USA

Governor, Legislature and Supreme Court collude to crush tax reform – Orange County Register

In a shocking exercise of raw political power that comes with one-party rule, the California Supreme Court removed the nuanced Taxpayer Protection and Government Accountability Act from the November ballot. Following orders from Gov. Gavin Newsom and legislative leaders across the vast majority of the state, they ignored the rights of more than 1.4 million California voters who signed petitions to put the initiative on the ballot voting.

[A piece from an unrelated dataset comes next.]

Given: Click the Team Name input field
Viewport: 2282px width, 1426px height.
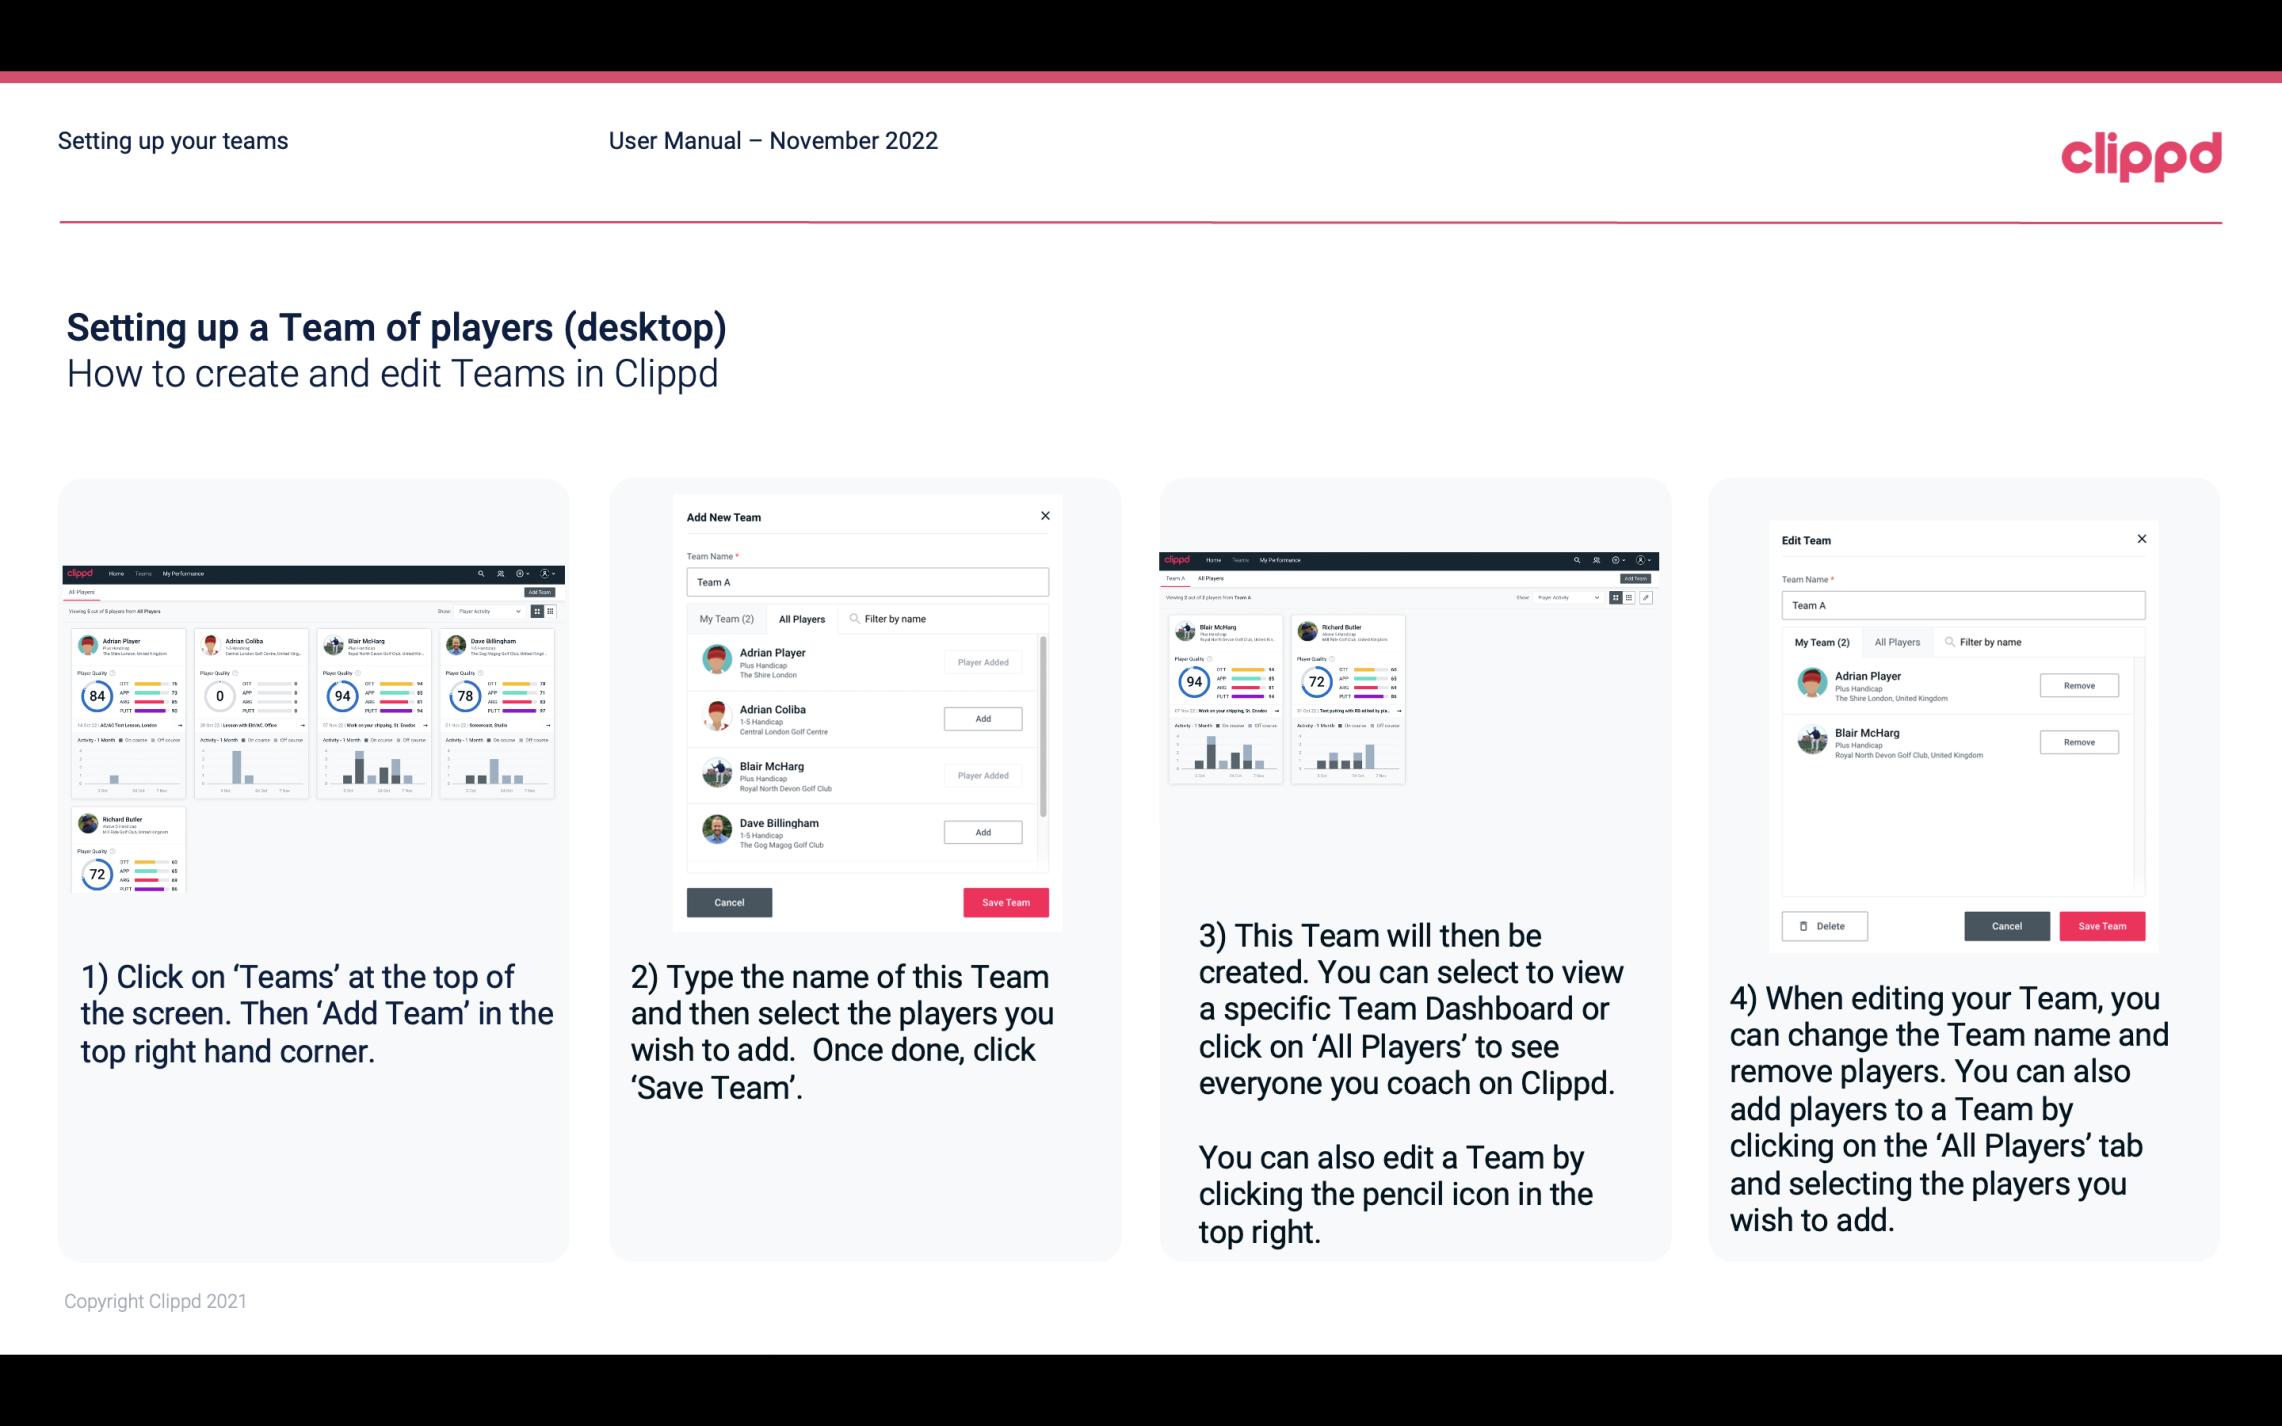Looking at the screenshot, I should point(866,582).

The Taxpayer Protection Act, or TPA, is the latest battle in the 46-year war over whether or not it will be easier to raise taxes in California. TPA was sponsored by the Howard Jarvis Taxpayers Association, the California Business Roundtable and the California Business Properties Association. It had broad support among hundreds of trade associations, chambers of commerce, and virtually every taxpayer association in California, all concerned with the preservation of Propositions 13 and 218.

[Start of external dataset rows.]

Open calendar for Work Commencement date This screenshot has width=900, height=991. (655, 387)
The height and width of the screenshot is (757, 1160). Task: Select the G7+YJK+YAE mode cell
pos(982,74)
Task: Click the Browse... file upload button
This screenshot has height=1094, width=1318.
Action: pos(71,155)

Proposition 13, passed by voters in 1978, reduced property taxes and capped annual increases in assessed value. It requires a two-thirds vote of each house of the Legislature to raise taxes at the state level and imposes voter approval requirements for local taxes. Proposition 218 solidified voting rights on all local taxes and set rules for property taxes so they could not be imposed to circumvent Proposition 13’s cap on property tax rates.

Since then, tax-and-spend advocates have sought to destroy Propositions 13 and 218, persuading courts to blow loopholes in their constitutional protections and invent new ways for government agencies to raise revenue. Taxpayer advocates, often led by the Howard Jarvis Taxpayers Association, come back time and time again with new initiatives aimed at closing these gaps.

This is exactly what the Taxpayer Protection and Government Accountability Act was written to do: it restored, not revised, the state constitution.

But the California Supreme Court, in defiance of reality, declared the TPA to be an “revision” of the constitution, something that can only be initiated by the legislature through a constitutional convention.

A close look at the decision reveals that the court has now become just another tool of California’s progressive power structure. Ignoring more than 100 years of jurisprudence recognizing the Court’s duty to “jealously guard” the power of initiative, the Court now sees no value in the right of the sovereign people to control their government. Hiram Johnson must be spinning in his grave.

Today, the threat to Proposition 13 has never been greater. Parliament has put on the November ballot two proposed constitutional amendments that would make it easier to raise taxes and make it harder for taxpayers to do anything about it.

Assembly Constitutional Amendment 1 (having been amended to what is now ACA 10) would eliminate the two-thirds vote rule for local bonds – which are only repaid by property owners. This two-thirds voter requirement has been part of the California Constitution since 1879, and eliminating it would open the door to virtually unlimited property taxes. Additionally, the tax increase that accompanies these bonds creates a lien on real property, and failure to comply with the bond can result in foreclosure.